# SUPPLIED MATERIAL
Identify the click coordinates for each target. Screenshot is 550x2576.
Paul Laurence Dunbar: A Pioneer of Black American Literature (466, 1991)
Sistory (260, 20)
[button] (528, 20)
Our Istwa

# AIM OF THE TASK
Your response must consist of all the records, retyped exactly.

# SOLUTION
Identify the click coordinates for each target. Screenshot is 550x2576.
Paul Laurence Dunbar: A Pioneer of Black American Literature (466, 1991)
Sistory (260, 20)
[button] (528, 20)
Our Istwa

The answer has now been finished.